Simisola Majekodunmi’s lighting design is key in conjuring a gorgeously foreboding atmosphere. Insect shadows creep across the walls, slimy greens flood the stage for Gregor’s change, psychedelic pinks spill over the walls to hurl us further into his nightmarish world where shapes and figures appear from nowhere.

As for the bug itself, Felipe Pacheco’s physically explosive performance as Gregor firmly entrenches his status as a victim. He stumbles fluidly, convulses, and swings from a dangling light. He behaves like an animal, but you can sense a palpable humanity wanting to break free beneath each spasm and shiver.  

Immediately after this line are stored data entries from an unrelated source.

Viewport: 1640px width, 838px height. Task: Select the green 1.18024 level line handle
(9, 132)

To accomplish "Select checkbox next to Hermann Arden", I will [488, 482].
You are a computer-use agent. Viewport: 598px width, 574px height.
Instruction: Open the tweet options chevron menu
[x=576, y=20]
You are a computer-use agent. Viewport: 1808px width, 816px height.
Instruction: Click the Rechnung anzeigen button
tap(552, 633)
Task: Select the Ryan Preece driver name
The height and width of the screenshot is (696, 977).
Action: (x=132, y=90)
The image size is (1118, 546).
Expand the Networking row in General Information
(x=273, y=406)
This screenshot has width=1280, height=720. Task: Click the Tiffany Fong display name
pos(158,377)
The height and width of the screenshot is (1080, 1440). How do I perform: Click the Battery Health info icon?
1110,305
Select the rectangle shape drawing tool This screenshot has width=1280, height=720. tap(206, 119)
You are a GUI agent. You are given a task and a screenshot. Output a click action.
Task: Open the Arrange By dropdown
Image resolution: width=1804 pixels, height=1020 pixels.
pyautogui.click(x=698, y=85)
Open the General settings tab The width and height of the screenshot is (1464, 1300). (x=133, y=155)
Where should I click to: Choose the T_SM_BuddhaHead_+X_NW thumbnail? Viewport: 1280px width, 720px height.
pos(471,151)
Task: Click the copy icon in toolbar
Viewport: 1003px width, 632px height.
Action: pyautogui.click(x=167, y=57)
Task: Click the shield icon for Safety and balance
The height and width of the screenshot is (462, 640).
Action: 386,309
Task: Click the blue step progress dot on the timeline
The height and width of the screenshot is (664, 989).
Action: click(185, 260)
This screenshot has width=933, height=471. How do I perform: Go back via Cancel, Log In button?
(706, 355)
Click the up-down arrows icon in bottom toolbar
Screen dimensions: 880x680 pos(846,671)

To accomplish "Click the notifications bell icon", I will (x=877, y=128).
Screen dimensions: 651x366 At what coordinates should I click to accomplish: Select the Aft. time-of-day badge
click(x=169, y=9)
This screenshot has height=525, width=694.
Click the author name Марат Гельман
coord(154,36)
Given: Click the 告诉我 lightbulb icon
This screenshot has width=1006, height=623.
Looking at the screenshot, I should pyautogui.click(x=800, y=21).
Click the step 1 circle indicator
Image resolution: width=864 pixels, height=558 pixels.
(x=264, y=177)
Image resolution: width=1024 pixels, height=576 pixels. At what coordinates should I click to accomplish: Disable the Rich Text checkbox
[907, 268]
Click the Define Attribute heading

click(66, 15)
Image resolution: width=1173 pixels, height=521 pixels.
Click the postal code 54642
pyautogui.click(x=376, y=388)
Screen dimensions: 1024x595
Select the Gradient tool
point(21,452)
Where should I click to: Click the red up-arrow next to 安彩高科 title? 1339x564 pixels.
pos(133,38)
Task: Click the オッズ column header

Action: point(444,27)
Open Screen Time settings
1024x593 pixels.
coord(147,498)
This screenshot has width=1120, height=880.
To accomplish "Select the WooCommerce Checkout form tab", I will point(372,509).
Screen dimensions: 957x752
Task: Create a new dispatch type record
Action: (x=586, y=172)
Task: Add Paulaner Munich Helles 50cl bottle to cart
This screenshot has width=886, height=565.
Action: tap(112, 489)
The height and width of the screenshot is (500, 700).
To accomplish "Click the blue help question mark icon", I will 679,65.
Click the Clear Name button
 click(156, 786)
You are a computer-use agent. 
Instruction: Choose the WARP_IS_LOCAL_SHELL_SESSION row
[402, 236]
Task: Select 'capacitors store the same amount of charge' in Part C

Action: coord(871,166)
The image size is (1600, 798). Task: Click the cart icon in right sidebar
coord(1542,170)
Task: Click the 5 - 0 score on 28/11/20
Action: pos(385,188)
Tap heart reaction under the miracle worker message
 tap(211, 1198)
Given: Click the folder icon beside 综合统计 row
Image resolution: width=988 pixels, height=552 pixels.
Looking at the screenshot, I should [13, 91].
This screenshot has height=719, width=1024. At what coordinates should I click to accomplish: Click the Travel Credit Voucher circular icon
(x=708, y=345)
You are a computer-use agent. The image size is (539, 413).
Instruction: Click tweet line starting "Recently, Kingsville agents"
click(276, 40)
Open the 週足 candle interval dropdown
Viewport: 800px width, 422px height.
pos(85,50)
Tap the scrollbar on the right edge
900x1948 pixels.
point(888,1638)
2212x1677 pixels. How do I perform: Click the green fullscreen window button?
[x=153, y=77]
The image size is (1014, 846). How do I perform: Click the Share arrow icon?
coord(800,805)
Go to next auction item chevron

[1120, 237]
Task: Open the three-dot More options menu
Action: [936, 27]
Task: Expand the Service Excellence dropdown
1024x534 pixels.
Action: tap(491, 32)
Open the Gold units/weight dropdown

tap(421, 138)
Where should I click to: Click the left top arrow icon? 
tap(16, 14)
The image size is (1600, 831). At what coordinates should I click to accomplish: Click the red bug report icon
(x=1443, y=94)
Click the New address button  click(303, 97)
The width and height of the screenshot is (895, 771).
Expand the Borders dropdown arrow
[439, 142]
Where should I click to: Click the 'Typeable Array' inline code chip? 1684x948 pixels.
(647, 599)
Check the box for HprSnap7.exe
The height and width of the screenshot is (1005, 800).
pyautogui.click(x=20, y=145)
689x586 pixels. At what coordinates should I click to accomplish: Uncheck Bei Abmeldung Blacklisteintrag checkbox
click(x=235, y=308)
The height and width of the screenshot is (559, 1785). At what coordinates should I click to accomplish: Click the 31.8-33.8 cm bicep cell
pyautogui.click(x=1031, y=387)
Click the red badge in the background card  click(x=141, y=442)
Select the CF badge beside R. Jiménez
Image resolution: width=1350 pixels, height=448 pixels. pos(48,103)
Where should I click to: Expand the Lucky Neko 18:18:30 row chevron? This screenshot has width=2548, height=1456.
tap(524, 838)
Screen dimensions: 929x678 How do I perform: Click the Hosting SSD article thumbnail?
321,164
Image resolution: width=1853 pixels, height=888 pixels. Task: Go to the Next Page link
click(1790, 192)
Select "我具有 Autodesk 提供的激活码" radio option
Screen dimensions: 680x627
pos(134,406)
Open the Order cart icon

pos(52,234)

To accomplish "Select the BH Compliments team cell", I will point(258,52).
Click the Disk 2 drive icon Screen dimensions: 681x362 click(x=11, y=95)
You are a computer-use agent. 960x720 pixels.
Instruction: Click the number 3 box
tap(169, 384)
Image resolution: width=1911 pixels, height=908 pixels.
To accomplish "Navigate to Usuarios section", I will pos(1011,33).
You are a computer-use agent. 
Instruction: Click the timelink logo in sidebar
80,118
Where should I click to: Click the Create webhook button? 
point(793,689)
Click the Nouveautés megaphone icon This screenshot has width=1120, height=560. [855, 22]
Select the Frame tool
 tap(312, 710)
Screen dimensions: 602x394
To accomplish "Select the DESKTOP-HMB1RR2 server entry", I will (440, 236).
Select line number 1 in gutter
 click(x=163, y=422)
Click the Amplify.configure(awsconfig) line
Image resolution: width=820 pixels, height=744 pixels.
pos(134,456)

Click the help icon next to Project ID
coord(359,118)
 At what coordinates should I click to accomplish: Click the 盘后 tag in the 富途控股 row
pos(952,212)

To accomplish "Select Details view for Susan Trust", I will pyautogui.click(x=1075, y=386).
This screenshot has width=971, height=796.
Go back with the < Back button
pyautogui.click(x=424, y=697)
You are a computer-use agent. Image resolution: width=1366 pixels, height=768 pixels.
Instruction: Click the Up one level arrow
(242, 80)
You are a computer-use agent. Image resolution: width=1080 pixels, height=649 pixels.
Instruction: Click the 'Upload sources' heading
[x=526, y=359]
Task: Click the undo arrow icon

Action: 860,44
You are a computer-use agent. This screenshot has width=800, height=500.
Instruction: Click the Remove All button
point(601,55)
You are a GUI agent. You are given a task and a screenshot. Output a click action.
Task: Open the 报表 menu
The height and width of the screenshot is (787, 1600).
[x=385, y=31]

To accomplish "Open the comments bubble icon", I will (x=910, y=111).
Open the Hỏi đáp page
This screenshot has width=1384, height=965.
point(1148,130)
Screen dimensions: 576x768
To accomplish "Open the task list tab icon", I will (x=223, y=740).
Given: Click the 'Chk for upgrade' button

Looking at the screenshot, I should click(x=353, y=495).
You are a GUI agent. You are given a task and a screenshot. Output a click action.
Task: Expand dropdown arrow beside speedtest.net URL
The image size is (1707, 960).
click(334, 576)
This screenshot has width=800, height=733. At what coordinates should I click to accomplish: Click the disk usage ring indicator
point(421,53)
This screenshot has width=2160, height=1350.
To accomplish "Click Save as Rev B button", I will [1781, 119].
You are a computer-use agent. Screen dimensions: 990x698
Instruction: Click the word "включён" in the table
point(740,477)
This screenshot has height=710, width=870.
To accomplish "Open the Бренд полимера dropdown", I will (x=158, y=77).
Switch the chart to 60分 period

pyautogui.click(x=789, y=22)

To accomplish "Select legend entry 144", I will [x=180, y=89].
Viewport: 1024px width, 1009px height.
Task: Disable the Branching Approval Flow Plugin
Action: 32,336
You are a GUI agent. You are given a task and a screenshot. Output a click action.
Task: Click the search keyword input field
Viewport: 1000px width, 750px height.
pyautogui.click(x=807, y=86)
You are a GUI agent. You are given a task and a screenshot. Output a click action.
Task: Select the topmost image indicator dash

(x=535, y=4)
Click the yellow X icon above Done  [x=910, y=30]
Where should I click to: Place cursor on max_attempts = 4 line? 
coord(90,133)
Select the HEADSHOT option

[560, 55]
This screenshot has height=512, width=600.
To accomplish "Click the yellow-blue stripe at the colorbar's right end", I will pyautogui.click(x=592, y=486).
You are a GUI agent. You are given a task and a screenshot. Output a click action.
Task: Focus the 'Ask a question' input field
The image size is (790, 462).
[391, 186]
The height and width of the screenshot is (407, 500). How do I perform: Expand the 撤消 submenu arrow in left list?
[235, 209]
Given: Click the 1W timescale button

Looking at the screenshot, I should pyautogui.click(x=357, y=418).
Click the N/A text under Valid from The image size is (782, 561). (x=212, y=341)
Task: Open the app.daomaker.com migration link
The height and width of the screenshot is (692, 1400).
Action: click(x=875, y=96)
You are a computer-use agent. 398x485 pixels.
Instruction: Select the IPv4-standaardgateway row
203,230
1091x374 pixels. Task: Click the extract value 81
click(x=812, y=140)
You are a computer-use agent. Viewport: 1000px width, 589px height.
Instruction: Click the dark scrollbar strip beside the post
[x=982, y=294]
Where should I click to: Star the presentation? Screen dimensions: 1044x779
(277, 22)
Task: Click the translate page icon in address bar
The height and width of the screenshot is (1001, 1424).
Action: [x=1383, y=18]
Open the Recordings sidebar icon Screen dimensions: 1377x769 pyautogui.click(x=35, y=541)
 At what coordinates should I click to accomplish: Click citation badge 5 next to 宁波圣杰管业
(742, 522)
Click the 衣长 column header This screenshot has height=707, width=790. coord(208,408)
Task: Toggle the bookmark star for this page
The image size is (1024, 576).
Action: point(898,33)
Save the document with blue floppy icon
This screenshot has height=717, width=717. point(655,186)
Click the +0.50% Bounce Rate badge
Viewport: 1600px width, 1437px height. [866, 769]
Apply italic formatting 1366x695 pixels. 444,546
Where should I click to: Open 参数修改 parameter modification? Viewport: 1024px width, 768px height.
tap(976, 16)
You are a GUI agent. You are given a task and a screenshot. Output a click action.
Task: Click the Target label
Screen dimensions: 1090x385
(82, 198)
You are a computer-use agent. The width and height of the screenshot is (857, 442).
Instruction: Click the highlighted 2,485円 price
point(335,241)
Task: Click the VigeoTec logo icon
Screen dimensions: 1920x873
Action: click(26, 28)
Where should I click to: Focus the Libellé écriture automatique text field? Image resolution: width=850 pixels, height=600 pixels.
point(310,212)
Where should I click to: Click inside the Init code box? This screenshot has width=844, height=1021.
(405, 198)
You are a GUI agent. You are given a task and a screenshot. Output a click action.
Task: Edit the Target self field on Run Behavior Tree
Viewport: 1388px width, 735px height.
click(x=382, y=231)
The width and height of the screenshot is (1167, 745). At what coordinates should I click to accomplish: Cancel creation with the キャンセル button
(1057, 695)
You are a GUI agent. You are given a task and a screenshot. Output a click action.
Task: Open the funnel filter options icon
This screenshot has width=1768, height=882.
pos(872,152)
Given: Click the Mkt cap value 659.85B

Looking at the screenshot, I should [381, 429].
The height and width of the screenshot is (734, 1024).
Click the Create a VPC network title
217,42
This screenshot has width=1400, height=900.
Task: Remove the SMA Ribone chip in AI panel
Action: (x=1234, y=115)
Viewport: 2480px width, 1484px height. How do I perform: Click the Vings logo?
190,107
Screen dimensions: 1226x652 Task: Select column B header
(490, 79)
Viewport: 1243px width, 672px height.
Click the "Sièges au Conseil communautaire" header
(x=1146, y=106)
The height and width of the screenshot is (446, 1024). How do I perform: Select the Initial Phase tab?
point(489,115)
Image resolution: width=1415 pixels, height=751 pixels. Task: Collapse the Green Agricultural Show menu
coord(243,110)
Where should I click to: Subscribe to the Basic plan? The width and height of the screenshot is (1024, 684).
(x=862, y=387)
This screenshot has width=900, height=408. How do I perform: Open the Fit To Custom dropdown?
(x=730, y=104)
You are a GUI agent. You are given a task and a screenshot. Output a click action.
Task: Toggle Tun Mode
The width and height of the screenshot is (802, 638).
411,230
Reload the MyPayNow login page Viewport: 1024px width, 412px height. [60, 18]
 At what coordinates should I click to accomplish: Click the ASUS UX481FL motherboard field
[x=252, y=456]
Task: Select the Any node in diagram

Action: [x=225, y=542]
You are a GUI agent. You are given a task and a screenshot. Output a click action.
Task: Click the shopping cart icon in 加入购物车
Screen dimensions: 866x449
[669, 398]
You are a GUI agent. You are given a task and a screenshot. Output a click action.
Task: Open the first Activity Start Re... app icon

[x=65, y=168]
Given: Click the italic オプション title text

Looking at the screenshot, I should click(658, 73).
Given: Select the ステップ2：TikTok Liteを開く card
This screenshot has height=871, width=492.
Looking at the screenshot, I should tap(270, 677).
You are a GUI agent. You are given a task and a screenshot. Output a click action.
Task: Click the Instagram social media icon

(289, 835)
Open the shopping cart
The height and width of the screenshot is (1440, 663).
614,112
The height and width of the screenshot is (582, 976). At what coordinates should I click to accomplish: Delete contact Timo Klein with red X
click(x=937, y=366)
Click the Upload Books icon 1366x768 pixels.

It certainly looks the part, but the production’s lack of theatrical foundations become painfully apparent. The language is vividly wound together, you expect nothing less from Sissay, but it lacks polish. Without tight dramatic pacing it spins out of control. Kafka’s novella comes to a diminutive eighty pages. You wouldn’t think it from this that clocks in at a flabby two hours.  

Meaty but meandering monologues explore Gregor’s family’s perspectives. Sister Greta naively dreams of fame. Gregor’s parents’ cruel morality is given a fairytale backstory. Naturally they are all insects crushed by the system that forces them to scurry and squabble to survive. But the poetry labours the point over and over, diminishing any dramatic magnetism that the performers have conjured. Gregor’s death is a languid whimper rather than a tragic bang.

I have no doubt that Sissay’s text reads well. But its vitality is lost in taking it from page to stage. I couldn’t wait to scuttle away.